(Click-target data)
▬▬▬▬▬▬▬▬▬▬

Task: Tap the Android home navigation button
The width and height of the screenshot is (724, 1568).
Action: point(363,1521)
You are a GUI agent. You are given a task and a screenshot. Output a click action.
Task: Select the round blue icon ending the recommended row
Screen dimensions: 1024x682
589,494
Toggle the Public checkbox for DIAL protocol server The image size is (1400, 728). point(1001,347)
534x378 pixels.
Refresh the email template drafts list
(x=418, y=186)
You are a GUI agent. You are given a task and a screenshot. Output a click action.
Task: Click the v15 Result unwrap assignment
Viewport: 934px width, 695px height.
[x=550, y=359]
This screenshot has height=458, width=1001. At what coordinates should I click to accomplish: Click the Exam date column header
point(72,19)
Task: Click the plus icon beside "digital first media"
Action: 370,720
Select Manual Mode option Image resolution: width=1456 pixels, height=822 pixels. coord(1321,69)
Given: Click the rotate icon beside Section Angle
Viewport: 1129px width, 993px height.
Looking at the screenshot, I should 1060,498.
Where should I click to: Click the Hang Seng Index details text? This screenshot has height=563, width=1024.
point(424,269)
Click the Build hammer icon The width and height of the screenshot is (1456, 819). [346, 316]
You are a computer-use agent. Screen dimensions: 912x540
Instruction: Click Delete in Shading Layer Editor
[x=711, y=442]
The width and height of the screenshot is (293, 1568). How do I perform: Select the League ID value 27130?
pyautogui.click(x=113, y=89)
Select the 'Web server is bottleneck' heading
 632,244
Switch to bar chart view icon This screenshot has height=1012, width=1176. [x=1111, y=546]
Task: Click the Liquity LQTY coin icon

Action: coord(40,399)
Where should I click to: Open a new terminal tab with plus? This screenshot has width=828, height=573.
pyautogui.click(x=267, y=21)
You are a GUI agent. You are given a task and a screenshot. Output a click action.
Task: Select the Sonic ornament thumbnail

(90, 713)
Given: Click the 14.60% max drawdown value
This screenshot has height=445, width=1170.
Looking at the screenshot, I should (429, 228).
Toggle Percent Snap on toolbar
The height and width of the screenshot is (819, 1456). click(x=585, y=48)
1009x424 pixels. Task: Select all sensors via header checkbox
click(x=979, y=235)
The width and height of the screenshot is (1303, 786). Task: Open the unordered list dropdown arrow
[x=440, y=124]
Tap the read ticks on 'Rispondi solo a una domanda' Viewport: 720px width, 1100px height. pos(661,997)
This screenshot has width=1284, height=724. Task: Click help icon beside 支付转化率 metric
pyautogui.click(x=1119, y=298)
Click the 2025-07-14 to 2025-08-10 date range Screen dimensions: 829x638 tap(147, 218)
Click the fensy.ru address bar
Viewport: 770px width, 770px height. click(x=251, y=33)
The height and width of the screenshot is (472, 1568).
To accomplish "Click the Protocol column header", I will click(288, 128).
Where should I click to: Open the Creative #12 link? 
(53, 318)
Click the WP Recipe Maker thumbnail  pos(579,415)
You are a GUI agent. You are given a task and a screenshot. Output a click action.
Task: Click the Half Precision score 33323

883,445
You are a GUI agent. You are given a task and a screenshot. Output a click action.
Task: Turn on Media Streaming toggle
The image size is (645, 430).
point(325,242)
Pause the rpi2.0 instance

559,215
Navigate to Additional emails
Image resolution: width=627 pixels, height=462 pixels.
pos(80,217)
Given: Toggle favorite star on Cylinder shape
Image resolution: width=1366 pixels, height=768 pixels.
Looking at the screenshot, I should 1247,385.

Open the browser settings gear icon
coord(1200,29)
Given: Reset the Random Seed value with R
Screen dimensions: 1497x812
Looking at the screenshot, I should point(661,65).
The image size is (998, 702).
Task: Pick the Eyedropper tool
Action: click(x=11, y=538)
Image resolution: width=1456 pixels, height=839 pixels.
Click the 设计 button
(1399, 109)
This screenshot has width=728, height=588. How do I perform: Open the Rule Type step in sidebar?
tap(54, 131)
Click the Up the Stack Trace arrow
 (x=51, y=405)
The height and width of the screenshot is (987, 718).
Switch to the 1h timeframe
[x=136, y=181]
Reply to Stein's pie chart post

▬▬▬▬▬▬▬▬▬▬

Task brief: Please express every line of the records above as a JSON list of strings, one string per line, leaving out the blank lines.

Answer:
[
  "Task: Tap the Android home navigation button",
  "The width and height of the screenshot is (724, 1568).",
  "Action: point(363,1521)",
  "You are a GUI agent. You are given a task and a screenshot. Output a click action.",
  "Task: Select the round blue icon ending the recommended row",
  "Screen dimensions: 1024x682",
  "589,494",
  "Toggle the Public checkbox for DIAL protocol server The image size is (1400, 728). point(1001,347)",
  "534x378 pixels.",
  "Refresh the email template drafts list",
  "(x=418, y=186)",
  "You are a GUI agent. You are given a task and a screenshot. Output a click action.",
  "Task: Click the v15 Result unwrap assignment",
  "Viewport: 934px width, 695px height.",
  "[x=550, y=359]",
  "This screenshot has height=458, width=1001. At what coordinates should I click to accomplish: Click the Exam date column header",
  "point(72,19)",
  "Task: Click the plus icon beside \"digital first media\"",
  "Action: 370,720",
  "Select Manual Mode option Image resolution: width=1456 pixels, height=822 pixels. coord(1321,69)",
  "Given: Click the rotate icon beside Section Angle",
  "Viewport: 1129px width, 993px height.",
  "Looking at the screenshot, I should 1060,498.",
  "Where should I click to: Click the Hang Seng Index details text? This screenshot has height=563, width=1024.",
  "point(424,269)",
  "Click the Build hammer icon The width and height of the screenshot is (1456, 819). [346, 316]",
  "You are a computer-use agent. Screen dimensions: 912x540",
  "Instruction: Click Delete in Shading Layer Editor",
  "[x=711, y=442]",
  "The width and height of the screenshot is (293, 1568). How do I perform: Select the League ID value 27130?",
  "pyautogui.click(x=113, y=89)",
  "Select the 'Web server is bottleneck' heading",
  " 632,244",
  "Switch to bar chart view icon This screenshot has height=1012, width=1176. [x=1111, y=546]",
  "Task: Click the Liquity LQTY coin icon",
  "Action: coord(40,399)",
  "Where should I click to: Open a new terminal tab with plus? This screenshot has width=828, height=573.",
  "pyautogui.click(x=267, y=21)",
  "You are a GUI agent. You are given a task and a screenshot. Output a click action.",
  "Task: Select the Sonic ornament thumbnail",
  "(90, 713)",
  "Given: Click the 14.60% max drawdown value",
  "This screenshot has height=445, width=1170.",
  "Looking at the screenshot, I should (429, 228).",
  "Toggle Percent Snap on toolbar",
  "The height and width of the screenshot is (819, 1456). click(x=585, y=48)",
  "1009x424 pixels. Task: Select all sensors via header checkbox",
  "click(x=979, y=235)",
  "The width and height of the screenshot is (1303, 786). Task: Open the unordered list dropdown arrow",
  "[x=440, y=124]",
  "Tap the read ticks on 'Rispondi solo a una domanda' Viewport: 720px width, 1100px height. pos(661,997)",
  "This screenshot has width=1284, height=724. Task: Click help icon beside 支付转化率 metric",
  "pyautogui.click(x=1119, y=298)",
  "Click the 2025-07-14 to 2025-08-10 date range Screen dimensions: 829x638 tap(147, 218)",
  "Click the fensy.ru address bar",
  "Viewport: 770px width, 770px height. click(x=251, y=33)",
  "The height and width of the screenshot is (472, 1568).",
  "To accomplish \"Click the Protocol column header\", I will click(288, 128).",
  "Where should I click to: Open the Creative #12 link? ",
  "(53, 318)",
  "Click the WP Recipe Maker thumbnail  pos(579,415)",
  "You are a GUI agent. You are given a task and a screenshot. Output a click action.",
  "Task: Click the Half Precision score 33323",
  "883,445",
  "You are a GUI agent. You are given a task and a screenshot. Output a click action.",
  "Task: Turn on Media Streaming toggle",
  "The image size is (645, 430).",
  "point(325,242)",
  "Pause the rpi2.0 instance",
  "559,215",
  "Navigate to Additional emails",
  "Image resolution: width=627 pixels, height=462 pixels.",
  "pos(80,217)",
  "Given: Toggle favorite star on Cylinder shape",
  "Image resolution: width=1366 pixels, height=768 pixels.",
  "Looking at the screenshot, I should 1247,385.",
  "Open the browser settings gear icon",
  "coord(1200,29)",
  "Given: Reset the Random Seed value with R",
  "Screen dimensions: 1497x812",
  "Looking at the screenshot, I should point(661,65).",
  "The image size is (998, 702).",
  "Task: Pick the Eyedropper tool",
  "Action: click(x=11, y=538)",
  "Image resolution: width=1456 pixels, height=839 pixels.",
  "Click the 设计 button",
  "(1399, 109)",
  "This screenshot has width=728, height=588. How do I perform: Open the Rule Type step in sidebar?",
  "tap(54, 131)",
  "Click the Up the Stack Trace arrow",
  " (x=51, y=405)",
  "The height and width of the screenshot is (987, 718).",
  "Switch to the 1h timeframe",
  "[x=136, y=181]",
  "Reply to Stein's pie chart post"
]